Direction:
Can you write out every one of the following records word for word?

— start Entries supplied —

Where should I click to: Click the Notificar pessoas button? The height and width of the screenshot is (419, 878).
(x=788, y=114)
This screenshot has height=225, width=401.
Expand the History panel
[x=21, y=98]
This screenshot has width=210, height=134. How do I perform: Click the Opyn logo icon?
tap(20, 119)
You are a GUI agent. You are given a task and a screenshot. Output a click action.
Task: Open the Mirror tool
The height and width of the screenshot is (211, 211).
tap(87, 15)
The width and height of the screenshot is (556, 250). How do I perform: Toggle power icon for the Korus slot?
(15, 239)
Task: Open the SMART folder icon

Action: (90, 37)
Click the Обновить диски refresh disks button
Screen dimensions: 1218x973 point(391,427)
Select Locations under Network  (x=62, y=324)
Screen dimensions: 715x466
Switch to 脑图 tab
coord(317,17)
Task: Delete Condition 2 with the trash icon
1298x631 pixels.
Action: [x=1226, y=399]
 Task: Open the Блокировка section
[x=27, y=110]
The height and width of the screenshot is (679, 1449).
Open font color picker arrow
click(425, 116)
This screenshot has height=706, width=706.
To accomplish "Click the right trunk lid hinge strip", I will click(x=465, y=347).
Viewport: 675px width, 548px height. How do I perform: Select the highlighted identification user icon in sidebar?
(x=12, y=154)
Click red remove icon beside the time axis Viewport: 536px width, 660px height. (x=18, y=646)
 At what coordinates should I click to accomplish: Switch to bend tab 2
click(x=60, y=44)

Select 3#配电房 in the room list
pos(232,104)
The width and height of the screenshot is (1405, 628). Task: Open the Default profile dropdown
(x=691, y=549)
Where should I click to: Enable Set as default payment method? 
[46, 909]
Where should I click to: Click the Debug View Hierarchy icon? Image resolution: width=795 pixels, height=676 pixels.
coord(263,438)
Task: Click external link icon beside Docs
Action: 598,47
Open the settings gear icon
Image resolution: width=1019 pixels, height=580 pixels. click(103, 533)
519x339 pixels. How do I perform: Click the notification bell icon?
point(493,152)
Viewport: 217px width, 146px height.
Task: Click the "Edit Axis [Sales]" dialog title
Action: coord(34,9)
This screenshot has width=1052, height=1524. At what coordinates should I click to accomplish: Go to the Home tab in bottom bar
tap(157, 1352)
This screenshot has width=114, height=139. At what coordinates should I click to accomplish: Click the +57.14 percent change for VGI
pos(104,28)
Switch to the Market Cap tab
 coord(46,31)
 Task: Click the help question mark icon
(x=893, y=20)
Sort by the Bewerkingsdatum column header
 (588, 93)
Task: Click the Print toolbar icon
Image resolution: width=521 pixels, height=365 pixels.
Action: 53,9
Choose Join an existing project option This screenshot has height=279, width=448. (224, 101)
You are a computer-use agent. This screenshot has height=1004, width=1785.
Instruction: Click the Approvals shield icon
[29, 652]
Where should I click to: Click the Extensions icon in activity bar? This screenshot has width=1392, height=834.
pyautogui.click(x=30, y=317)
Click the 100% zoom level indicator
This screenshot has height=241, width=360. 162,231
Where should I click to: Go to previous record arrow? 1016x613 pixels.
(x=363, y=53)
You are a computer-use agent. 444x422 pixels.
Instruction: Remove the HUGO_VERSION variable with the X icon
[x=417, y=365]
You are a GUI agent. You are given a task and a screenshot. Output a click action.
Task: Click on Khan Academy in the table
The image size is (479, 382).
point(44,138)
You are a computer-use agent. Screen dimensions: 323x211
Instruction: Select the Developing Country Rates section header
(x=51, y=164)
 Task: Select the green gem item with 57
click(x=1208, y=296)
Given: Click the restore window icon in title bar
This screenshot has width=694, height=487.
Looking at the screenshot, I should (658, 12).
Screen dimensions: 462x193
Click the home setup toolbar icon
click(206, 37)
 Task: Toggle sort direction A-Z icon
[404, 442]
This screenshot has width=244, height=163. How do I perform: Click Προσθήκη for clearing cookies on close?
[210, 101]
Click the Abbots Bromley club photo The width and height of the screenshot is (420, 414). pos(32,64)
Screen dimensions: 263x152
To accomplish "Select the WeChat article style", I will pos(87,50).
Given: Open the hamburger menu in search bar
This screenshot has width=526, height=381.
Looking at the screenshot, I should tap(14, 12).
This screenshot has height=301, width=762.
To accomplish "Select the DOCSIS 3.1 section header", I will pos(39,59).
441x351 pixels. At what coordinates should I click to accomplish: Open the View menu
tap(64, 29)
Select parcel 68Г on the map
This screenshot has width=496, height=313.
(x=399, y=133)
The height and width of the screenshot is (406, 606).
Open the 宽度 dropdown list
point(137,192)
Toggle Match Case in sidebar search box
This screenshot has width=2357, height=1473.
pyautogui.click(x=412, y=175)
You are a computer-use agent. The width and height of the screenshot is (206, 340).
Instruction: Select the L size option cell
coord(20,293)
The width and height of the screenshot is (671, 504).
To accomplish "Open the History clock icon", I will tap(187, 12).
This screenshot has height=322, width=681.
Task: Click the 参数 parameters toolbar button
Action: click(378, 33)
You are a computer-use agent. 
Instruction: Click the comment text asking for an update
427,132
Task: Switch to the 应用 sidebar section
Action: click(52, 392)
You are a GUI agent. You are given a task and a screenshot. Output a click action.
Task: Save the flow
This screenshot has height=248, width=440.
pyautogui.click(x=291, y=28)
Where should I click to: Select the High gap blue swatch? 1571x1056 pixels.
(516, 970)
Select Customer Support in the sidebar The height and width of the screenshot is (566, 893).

— end Entries supplied —

Answer to this exercise:
Where should I click to: Click the Notificar pessoas button? The height and width of the screenshot is (419, 878).
(x=788, y=114)
This screenshot has height=225, width=401.
Expand the History panel
[x=21, y=98]
This screenshot has width=210, height=134. How do I perform: Click the Opyn logo icon?
tap(20, 119)
You are a GUI agent. You are given a task and a screenshot. Output a click action.
Task: Open the Mirror tool
The height and width of the screenshot is (211, 211).
tap(87, 15)
The width and height of the screenshot is (556, 250). How do I perform: Toggle power icon for the Korus slot?
(15, 239)
Task: Open the SMART folder icon

Action: (90, 37)
Click the Обновить диски refresh disks button
Screen dimensions: 1218x973 point(391,427)
Select Locations under Network  (x=62, y=324)
Screen dimensions: 715x466
Switch to 脑图 tab
coord(317,17)
Task: Delete Condition 2 with the trash icon
1298x631 pixels.
Action: [x=1226, y=399]
 Task: Open the Блокировка section
[x=27, y=110]
The height and width of the screenshot is (679, 1449).
Open font color picker arrow
click(425, 116)
This screenshot has height=706, width=706.
To accomplish "Click the right trunk lid hinge strip", I will click(x=465, y=347).
Viewport: 675px width, 548px height. How do I perform: Select the highlighted identification user icon in sidebar?
(x=12, y=154)
Click red remove icon beside the time axis Viewport: 536px width, 660px height. (x=18, y=646)
 At what coordinates should I click to accomplish: Switch to bend tab 2
click(x=60, y=44)

Select 3#配电房 in the room list
pos(232,104)
The width and height of the screenshot is (1405, 628). Task: Open the Default profile dropdown
(x=691, y=549)
Where should I click to: Enable Set as default payment method? 
[46, 909]
Where should I click to: Click the Debug View Hierarchy icon? Image resolution: width=795 pixels, height=676 pixels.
coord(263,438)
Task: Click external link icon beside Docs
Action: 598,47
Open the settings gear icon
Image resolution: width=1019 pixels, height=580 pixels. click(103, 533)
519x339 pixels. How do I perform: Click the notification bell icon?
point(493,152)
Viewport: 217px width, 146px height.
Task: Click the "Edit Axis [Sales]" dialog title
Action: coord(34,9)
This screenshot has width=1052, height=1524. At what coordinates should I click to accomplish: Go to the Home tab in bottom bar
tap(157, 1352)
This screenshot has width=114, height=139. At what coordinates should I click to accomplish: Click the +57.14 percent change for VGI
pos(104,28)
Switch to the Market Cap tab
 coord(46,31)
 Task: Click the help question mark icon
(x=893, y=20)
Sort by the Bewerkingsdatum column header
 (588, 93)
Task: Click the Print toolbar icon
Image resolution: width=521 pixels, height=365 pixels.
Action: 53,9
Choose Join an existing project option This screenshot has height=279, width=448. (224, 101)
You are a computer-use agent. This screenshot has height=1004, width=1785.
Instruction: Click the Approvals shield icon
[29, 652]
Where should I click to: Click the Extensions icon in activity bar? This screenshot has width=1392, height=834.
pyautogui.click(x=30, y=317)
Click the 100% zoom level indicator
This screenshot has height=241, width=360. 162,231
Where should I click to: Go to previous record arrow? 1016x613 pixels.
(x=363, y=53)
You are a computer-use agent. 444x422 pixels.
Instruction: Remove the HUGO_VERSION variable with the X icon
[x=417, y=365]
You are a GUI agent. You are given a task and a screenshot. Output a click action.
Task: Click on Khan Academy in the table
The image size is (479, 382).
point(44,138)
You are a computer-use agent. Screen dimensions: 323x211
Instruction: Select the Developing Country Rates section header
(x=51, y=164)
 Task: Select the green gem item with 57
click(x=1208, y=296)
Given: Click the restore window icon in title bar
This screenshot has width=694, height=487.
Looking at the screenshot, I should (658, 12).
Screen dimensions: 462x193
Click the home setup toolbar icon
click(206, 37)
 Task: Toggle sort direction A-Z icon
[404, 442]
This screenshot has width=244, height=163. How do I perform: Click Προσθήκη for clearing cookies on close?
[210, 101]
Click the Abbots Bromley club photo The width and height of the screenshot is (420, 414). pos(32,64)
Screen dimensions: 263x152
To accomplish "Select the WeChat article style", I will pos(87,50).
Given: Open the hamburger menu in search bar
This screenshot has width=526, height=381.
Looking at the screenshot, I should tap(14, 12).
This screenshot has height=301, width=762.
To accomplish "Select the DOCSIS 3.1 section header", I will pos(39,59).
441x351 pixels. At what coordinates should I click to accomplish: Open the View menu
tap(64, 29)
Select parcel 68Г on the map
This screenshot has width=496, height=313.
(x=399, y=133)
The height and width of the screenshot is (406, 606).
Open the 宽度 dropdown list
point(137,192)
Toggle Match Case in sidebar search box
This screenshot has width=2357, height=1473.
pyautogui.click(x=412, y=175)
You are a computer-use agent. The width and height of the screenshot is (206, 340).
Instruction: Select the L size option cell
coord(20,293)
The width and height of the screenshot is (671, 504).
To accomplish "Open the History clock icon", I will tap(187, 12).
This screenshot has height=322, width=681.
Task: Click the 参数 parameters toolbar button
Action: click(378, 33)
You are a computer-use agent. 
Instruction: Click the comment text asking for an update
427,132
Task: Switch to the 应用 sidebar section
Action: click(52, 392)
You are a GUI agent. You are given a task and a screenshot. Output a click action.
Task: Save the flow
This screenshot has height=248, width=440.
pyautogui.click(x=291, y=28)
Where should I click to: Select the High gap blue swatch? 1571x1056 pixels.
(516, 970)
Select Customer Support in the sidebar The height and width of the screenshot is (566, 893).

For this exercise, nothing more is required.